Used in cosmetic products for thousands of years, Glycerine has wonderful humectant (i.e. attracts and traps moisture from the air) and water-retaining properties.
There are a number of studies which support the benefits of Glycerine:
In 2008, in a placebo-controlled, double-blind study at the Friedrich Schiller University Dept of Dermatology, researchers investigated the effect of Glyerine on atopic dermatitis (an inflammation of the skin that causes scaliness, itching and rashes) by treating patients twice daily for four weeks. The patients receiving the Glycerine showed significant improvement in the hydration of the outer layer of the skin and the skin’s natural protective barrier was restored.
In 2003, research was published in The Journal of Investigative Dermatology which reported that Glycerine works as a signal to help direct skin cells through their four normal stages of maturity. This demonstrates that Glycerine may be useful to assist in healing skin wounds.
In 2003, a study in Denmark showed that skin elasticity was improved even after only a 10-minute application of Glycerine.
The primary use of Glycerine for the skin is as a moisturiser for dry, rough or scaly skin. Various studies including one conducted in Sweden in 2002 on patients with eczema have clearly demonstrated that Glycerine has humectant properties, drawing water into the outer layer of the skin.

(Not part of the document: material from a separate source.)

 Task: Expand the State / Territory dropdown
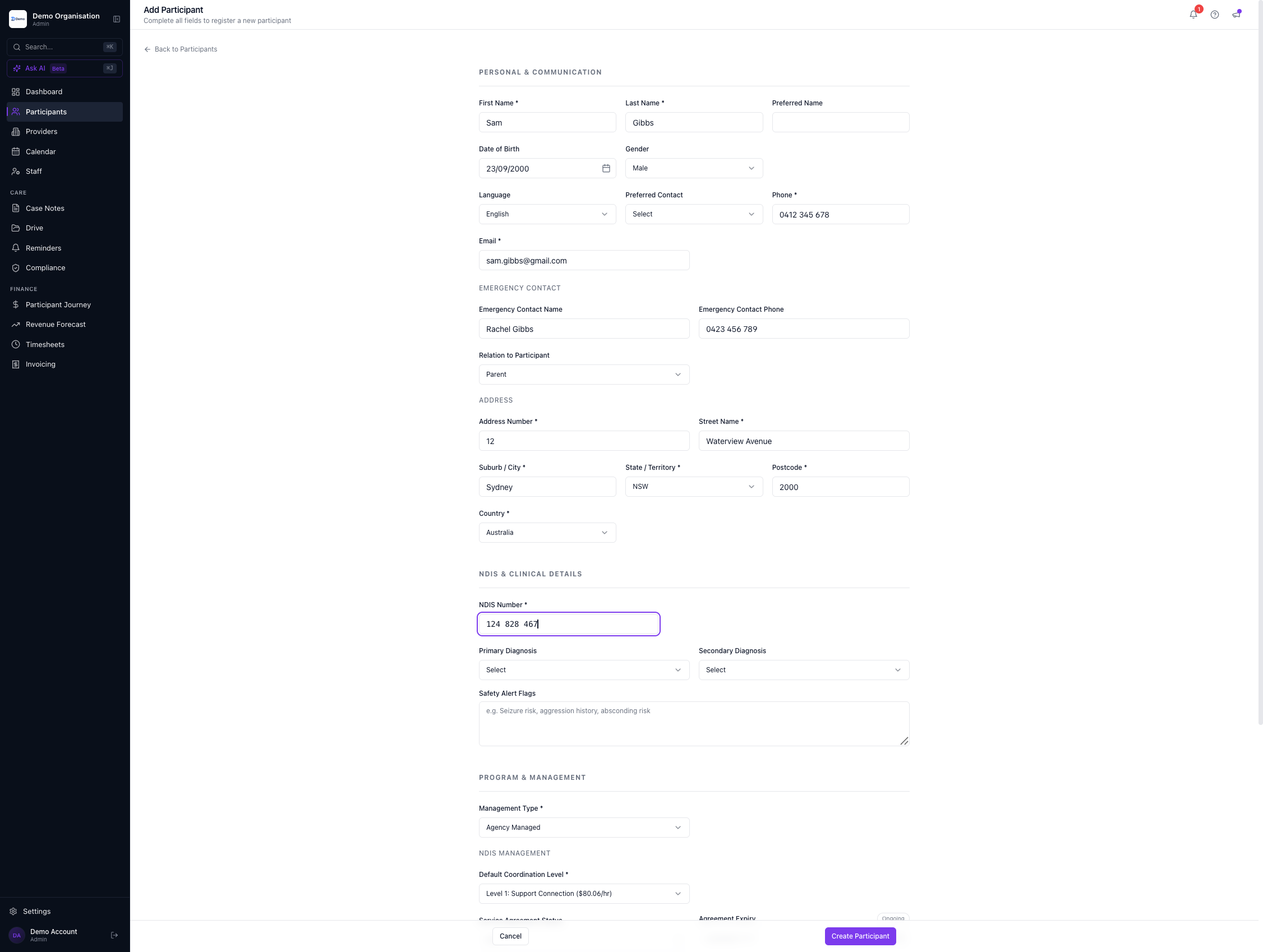(x=694, y=487)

In 1998, a study was published in the Dermatology journal, describing how researchers penetrated skin with several irritating substances and then applied Glycerine to the area under an air-tight and water-tight dressing. The Glycerine staved off any negative effects from the irritants, provided significant improvement in the protective barrier function in the skin, and caused skin cells to regenerate.
Finally, in a double-blind placebo-controlled study, a product containing Glycerine provided a reduction in the severity and duration of bruising with just one application in 65% of studied patients.